Pengacara Sekjen Hasto Kristiyanto itu juga mengusulkan para tokoh politik yang memang pada dasarnya sangar jelas untuk di-tracking, maka tak perlu dilakukan penahanan sebelum ada putusan apalagi belum ada bukti.
"Orang-orang yang jelas tokoh politik rumahnya jelas gampang melihatnya mestinya tidak perlu kita lakukan penahanan apalagi belum ada bukti yang sangat substansial bahwa orang ini sudah melakukan kejahatan," kata dia.

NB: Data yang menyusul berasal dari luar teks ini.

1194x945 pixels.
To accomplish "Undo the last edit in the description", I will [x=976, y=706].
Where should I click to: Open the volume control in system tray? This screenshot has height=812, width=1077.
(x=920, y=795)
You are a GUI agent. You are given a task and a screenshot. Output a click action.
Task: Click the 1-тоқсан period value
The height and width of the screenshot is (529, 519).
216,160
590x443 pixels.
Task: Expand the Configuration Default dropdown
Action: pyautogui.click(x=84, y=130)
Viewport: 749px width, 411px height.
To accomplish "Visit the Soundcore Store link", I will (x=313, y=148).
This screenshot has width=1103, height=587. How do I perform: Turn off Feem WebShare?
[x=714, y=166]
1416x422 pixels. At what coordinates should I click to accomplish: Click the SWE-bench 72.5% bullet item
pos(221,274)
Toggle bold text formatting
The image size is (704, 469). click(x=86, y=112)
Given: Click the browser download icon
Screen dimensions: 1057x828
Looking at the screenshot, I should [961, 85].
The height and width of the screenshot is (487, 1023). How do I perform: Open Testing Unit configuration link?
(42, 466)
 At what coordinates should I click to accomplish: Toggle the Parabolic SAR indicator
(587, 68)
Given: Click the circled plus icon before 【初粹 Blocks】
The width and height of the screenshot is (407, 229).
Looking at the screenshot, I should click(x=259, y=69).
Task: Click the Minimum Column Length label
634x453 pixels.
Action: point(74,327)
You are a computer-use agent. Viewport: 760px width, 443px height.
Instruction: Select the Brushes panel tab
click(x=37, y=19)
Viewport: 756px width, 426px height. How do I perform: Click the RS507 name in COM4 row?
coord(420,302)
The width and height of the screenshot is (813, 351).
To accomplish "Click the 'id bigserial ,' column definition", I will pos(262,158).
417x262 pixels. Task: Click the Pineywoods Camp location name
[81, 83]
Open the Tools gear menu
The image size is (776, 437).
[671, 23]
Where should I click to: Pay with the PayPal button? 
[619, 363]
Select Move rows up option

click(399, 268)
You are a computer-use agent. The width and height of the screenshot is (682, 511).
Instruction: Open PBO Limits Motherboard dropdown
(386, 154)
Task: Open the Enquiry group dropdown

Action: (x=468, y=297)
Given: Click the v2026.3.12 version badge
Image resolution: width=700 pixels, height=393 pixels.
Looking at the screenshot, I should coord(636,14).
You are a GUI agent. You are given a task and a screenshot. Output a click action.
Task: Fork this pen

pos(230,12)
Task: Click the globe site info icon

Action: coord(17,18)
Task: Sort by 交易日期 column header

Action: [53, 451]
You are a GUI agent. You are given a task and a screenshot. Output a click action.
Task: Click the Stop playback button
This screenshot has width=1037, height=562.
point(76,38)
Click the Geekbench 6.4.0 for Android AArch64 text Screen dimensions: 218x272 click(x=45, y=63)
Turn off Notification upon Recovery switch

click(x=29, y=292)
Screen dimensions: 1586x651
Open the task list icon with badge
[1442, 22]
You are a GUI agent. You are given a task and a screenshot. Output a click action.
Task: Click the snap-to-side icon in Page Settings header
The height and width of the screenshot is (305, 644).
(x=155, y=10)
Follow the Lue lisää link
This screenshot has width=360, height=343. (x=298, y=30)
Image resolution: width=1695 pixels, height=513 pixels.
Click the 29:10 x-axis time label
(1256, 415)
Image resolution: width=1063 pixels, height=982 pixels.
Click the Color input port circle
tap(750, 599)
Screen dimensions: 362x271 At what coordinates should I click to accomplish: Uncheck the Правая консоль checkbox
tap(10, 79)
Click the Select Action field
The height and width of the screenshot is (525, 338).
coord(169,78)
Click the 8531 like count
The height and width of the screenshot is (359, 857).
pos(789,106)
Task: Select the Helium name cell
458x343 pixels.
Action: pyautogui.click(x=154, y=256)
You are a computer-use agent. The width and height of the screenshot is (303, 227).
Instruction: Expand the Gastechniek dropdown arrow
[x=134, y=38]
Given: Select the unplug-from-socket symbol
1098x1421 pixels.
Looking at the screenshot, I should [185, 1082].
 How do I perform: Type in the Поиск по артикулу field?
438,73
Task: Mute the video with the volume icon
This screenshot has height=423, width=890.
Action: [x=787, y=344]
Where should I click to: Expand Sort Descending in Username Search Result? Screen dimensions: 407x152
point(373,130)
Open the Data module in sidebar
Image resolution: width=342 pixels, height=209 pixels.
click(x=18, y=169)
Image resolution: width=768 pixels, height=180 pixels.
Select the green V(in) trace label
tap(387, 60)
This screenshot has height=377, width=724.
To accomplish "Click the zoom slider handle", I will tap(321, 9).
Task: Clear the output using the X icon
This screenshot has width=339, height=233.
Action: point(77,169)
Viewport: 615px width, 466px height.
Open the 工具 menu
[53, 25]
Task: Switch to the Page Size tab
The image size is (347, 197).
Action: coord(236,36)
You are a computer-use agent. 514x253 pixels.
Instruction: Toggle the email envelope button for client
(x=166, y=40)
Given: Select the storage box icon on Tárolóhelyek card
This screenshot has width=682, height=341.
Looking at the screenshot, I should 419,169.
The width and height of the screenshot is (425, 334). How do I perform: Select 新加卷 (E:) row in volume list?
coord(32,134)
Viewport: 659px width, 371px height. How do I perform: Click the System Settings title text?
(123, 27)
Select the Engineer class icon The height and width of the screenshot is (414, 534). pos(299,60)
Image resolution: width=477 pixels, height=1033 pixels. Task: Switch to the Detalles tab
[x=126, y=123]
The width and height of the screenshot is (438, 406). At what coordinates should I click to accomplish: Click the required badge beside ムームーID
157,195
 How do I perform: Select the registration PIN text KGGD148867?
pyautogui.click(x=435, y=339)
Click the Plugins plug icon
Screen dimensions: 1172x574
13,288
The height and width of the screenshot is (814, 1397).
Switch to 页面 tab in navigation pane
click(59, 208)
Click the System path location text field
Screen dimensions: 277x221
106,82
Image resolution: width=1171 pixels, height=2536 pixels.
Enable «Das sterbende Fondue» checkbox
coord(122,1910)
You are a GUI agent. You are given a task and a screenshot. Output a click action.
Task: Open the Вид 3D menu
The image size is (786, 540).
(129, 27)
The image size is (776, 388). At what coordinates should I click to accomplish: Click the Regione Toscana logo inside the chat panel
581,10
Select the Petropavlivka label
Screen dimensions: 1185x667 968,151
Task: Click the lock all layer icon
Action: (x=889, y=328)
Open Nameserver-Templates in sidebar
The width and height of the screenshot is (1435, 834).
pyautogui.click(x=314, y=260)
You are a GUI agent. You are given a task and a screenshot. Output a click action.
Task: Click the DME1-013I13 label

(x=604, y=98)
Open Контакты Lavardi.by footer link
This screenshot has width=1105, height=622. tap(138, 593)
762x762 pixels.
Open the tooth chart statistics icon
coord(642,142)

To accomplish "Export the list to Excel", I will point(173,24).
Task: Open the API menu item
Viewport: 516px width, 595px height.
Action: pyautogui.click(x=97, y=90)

Selain itu, kalau Indonesia mau meniru KUHAP yang dipercayai oleh Belanda ada istilah yang disebut financial penalty act 1983. Seseorang yang menjadi tersangka, maka dia mempunyai hak untuk datang kepada jaksa bersama-sama menghadap hakim agar dia tidak diadili dengan cara dia membayar denda kepada negara. Denda tersebut selain yang diwajibkan di dalam putusan nanti.
"Atau misalnya karena kesalahannya dia melanggar apa dan itu menimbulkan denda maka denda itu akan dia bayar selain itu ada kewenangan negara untuk menjatuhkan hukuman denda kepada dia yang lebih besar lagi," kata dia.